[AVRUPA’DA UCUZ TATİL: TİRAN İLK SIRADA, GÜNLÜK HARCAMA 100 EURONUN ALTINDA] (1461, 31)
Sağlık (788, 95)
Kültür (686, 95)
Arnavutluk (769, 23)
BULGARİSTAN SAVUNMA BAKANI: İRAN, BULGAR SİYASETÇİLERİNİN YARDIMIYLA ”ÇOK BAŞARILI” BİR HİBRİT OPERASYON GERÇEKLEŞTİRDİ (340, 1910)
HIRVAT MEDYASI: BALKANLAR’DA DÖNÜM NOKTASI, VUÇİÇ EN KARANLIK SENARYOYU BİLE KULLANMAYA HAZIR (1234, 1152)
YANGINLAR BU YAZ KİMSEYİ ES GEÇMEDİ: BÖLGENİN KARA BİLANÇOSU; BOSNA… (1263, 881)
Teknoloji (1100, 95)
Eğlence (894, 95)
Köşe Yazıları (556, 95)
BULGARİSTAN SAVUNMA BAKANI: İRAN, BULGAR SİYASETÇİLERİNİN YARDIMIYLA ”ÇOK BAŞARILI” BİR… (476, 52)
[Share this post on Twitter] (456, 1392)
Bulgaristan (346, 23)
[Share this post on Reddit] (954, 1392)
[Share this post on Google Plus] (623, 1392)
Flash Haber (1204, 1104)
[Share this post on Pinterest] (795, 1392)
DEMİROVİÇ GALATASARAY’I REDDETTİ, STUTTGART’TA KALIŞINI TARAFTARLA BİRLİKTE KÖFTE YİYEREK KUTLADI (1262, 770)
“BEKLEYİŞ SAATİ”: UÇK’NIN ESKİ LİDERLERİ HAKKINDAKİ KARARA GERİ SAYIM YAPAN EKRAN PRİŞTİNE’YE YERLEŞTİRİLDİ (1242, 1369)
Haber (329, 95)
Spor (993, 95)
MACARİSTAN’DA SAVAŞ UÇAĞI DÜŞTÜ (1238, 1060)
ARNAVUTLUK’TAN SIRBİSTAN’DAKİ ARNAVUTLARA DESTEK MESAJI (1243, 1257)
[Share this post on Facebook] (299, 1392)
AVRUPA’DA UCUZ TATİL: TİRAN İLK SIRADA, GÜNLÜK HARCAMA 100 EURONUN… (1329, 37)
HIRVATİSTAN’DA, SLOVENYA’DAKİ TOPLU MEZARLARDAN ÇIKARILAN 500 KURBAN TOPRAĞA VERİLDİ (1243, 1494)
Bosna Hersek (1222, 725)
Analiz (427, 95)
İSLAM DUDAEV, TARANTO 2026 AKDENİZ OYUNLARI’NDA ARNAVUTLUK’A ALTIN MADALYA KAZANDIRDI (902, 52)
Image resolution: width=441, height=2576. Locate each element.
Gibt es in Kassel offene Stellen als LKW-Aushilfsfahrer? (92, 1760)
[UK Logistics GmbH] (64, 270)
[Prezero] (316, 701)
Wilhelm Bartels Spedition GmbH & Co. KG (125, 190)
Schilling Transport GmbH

-*-*-

Both end lines included, restate word for word the lines above from the line with "Haber (329, 95)" to the line with "EURONUN… (1329, 37)", and nothing else.

Haber (329, 95)
Spor (993, 95)
MACARİSTAN’DA SAVAŞ UÇAĞI DÜŞTÜ (1238, 1060)
ARNAVUTLUK’TAN SIRBİSTAN’DAKİ ARNAVUTLARA DESTEK MESAJI (1243, 1257)
[Share this post on Facebook] (299, 1392)
AVRUPA’DA UCUZ TATİL: TİRAN İLK SIRADA, GÜNLÜK HARCAMA 100 EURONUN… (1329, 37)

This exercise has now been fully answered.